-- Begin Document extract --

Documentation/filesystems/nfs/nfsd-io-modes.rst - pub/scm/linux/kernel/git/stable/linux-stable.git - Git at Google

 .. SPDX-License-Identifier: GPL-2.0

 =============
 NFSD IO MODES
 =============

 Overview
 ========

 NFSD has historically always used buffered IO when servicing READ and
 WRITE operations. BUFFERED is NFSD's default IO mode, but it is possible
 to override that default to use either DONTCACHE or DIRECT IO modes.

 Experimental NFSD debugfs interfaces are available to allow the NFSD IO
 mode used for READ and WRITE to be configured independently. See both:

 - /sys/kernel/debug/nfsd/io_cache_read
 - /sys/kernel/debug/nfsd/io_cache_write

 The default value for both io_cache_read and io_cache_write reflects
 NFSD's default IO mode (which is NFSD_IO_BUFFERED=0).

 Based on the configured settings, NFSD's IO will either be:

 - cached using page cache (NFSD_IO_BUFFERED=0)
 - cached but removed from page cache on completion (NFSD_IO_DONTCACHE=1)
 - not cached stable_how=NFS_UNSTABLE (NFSD_IO_DIRECT=2)

 To set an NFSD IO mode, write a supported value (0 - 2) to the
 corresponding IO operation's debugfs interface, e.g.::

   echo 2 > /sys/kernel/debug/nfsd/io_cache_read
   echo 2 > /sys/kernel/debug/nfsd/io_cache_write

 To check which IO mode NFSD is using for READ or WRITE, simply read the
 corresponding IO operation's debugfs interface, e.g.::

   cat /sys/kernel/debug/nfsd/io_cache_read
   cat /sys/kernel/debug/nfsd/io_cache_write

 If you experiment with NFSD's IO modes on a recent kernel and have
 interesting results, please report them to linux-nfs@vger.kernel.org

 NFSD DONTCACHE
 ==============

 DONTCACHE offers a hybrid approach to servicing IO that aims to offer
 the benefits of using DIRECT IO without any of the strict alignment
 requirements that DIRECT IO imposes. To achieve this buffered IO is used
 but the IO is flagged to "drop behind" (meaning associated pages are
 dropped from the page cache) when IO completes.

-- End Document extract --
-- Begin Extracted information --

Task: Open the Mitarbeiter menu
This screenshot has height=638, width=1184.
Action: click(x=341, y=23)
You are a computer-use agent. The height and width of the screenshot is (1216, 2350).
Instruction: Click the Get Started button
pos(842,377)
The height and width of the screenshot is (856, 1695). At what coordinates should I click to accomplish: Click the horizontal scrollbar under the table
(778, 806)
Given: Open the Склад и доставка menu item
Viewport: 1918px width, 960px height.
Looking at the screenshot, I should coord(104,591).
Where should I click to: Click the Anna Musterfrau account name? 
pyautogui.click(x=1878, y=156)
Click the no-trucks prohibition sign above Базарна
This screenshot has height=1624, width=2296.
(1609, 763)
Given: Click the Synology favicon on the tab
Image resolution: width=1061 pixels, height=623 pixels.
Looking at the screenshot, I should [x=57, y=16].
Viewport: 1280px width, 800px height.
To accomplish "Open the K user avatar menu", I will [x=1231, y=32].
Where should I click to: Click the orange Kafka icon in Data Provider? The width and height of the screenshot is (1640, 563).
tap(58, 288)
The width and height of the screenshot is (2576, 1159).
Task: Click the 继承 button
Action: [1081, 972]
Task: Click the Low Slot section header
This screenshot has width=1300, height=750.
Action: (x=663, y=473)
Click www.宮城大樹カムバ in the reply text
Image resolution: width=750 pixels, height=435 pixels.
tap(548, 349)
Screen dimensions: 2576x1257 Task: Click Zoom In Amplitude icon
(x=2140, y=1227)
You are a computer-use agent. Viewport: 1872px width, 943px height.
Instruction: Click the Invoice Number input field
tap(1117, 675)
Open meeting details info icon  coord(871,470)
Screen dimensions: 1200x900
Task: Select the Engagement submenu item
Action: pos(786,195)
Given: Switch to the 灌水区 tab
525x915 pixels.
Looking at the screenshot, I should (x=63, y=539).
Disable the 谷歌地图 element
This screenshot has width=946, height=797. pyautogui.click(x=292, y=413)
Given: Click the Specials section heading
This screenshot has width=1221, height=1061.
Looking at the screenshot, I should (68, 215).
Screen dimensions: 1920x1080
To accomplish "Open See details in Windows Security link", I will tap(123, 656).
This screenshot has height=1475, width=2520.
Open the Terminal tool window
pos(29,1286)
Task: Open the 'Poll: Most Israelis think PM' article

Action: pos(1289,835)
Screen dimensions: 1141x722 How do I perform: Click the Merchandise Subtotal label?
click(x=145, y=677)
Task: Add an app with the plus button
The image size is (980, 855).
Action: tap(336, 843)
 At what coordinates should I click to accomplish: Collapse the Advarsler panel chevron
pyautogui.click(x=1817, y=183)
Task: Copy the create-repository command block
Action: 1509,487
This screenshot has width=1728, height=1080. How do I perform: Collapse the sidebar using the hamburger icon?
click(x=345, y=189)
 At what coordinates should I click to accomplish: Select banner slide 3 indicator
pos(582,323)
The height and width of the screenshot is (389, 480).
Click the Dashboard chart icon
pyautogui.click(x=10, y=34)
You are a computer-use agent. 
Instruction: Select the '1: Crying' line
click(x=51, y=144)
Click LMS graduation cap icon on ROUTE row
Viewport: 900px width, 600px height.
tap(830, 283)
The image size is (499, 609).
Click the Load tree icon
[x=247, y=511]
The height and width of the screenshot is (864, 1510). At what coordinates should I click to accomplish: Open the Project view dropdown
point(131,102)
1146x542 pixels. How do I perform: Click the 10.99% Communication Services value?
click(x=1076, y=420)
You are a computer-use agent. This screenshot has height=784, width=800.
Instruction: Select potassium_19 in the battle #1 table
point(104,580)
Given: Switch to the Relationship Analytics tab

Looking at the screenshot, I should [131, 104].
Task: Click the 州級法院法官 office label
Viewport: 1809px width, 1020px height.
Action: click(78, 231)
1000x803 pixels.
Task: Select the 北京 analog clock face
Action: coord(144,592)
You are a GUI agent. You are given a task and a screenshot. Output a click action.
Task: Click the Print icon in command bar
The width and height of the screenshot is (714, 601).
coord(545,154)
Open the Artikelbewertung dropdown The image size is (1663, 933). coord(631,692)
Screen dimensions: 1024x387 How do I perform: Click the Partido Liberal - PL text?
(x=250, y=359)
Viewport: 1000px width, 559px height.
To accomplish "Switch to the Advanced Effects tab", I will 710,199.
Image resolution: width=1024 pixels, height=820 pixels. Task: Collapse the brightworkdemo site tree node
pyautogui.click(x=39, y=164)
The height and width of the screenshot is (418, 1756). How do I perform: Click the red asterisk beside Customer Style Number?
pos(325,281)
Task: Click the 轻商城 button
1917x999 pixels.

-- End Extracted information --

*What you need to do*.
1. From the NFSD IO modes document, list every NFSD IO mode it names, giving each one's numeric value.
2. Answer these from the NFSD IO modes document:
(a) Which IO mode is NFSD's default?
(b) Where should interesting results from experimenting with the IO modes be reported?
(c) In the DONTCACHE section, what does "drop behind" mean?
3. Please write the next part of the NFSD IO modes document, starting after its final sentence.

*Task responses*.
1.
- BUFFERED: 0 (NFSD_IO_BUFFERED=0)
- DONTCACHE: 1 (NFSD_IO_DONTCACHE=1)
- DIRECT: 2 (NFSD_IO_DIRECT=2)

2.
(a) BUFFERED (NFSD_IO_BUFFERED=0).
(b) To linux-nfs@vger.kernel.org.
(c) The associated pages are dropped from the page cache when IO completes.

3.
 DONTCACHE aims to avoid what has proven to be a fairly significant
 limition of Linux's memory management subsystem if/when large amounts of
 data is infrequently accessed (e.g. read once _or_ written once but not
 read until much later). Such use-cases are particularly problematic
 because the page cache will eventually become a bottleneck to servicing
 new IO requests.

 For more context on DONTCACHE, please see these Linux commit headers:

 - Overview:  9ad6344568cc3 ("mm/filemap: change filemap_create_folio()
   to take a struct kiocb")
 - for READ:  8026e49bff9b1 ("mm/filemap: add read support for
   RWF_DONTCACHE")
 - for WRITE: 974c5e6139db3 ("xfs: flag as supporting FOP_DONTCACHE")

 NFSD_IO_DONTCACHE will fall back to NFSD_IO_BUFFERED if the underlying
 filesystem doesn't indicate support by setting FOP_DONTCACHE.

 NFSD DIRECT
 ===========

 DIRECT IO doesn't make use of the page cache, as such it is able to
 avoid the Linux memory management's page reclaim scalability problems
 without resorting to the hybrid use of page cache that DONTCACHE does.

 Some workloads benefit from NFSD avoiding the page cache, particularly
 those with a working set that is significantly larger than available
 system memory. The pathological worst-case workload that NFSD DIRECT has
 proven to help most is: NFS client issuing large sequential IO to a file
 that is 2-3 times larger than the NFS server's available system memory.
 The reason for such improvement is NFSD DIRECT eliminates a lot of work
 that the memory management subsystem would otherwise be required to
 perform (e.g. page allocation, dirty writeback, page reclaim). When
 using NFSD DIRECT, kswapd and kcompactd are no longer commanding CPU
 time trying to find adequate free pages so that forward IO progress can
 be made.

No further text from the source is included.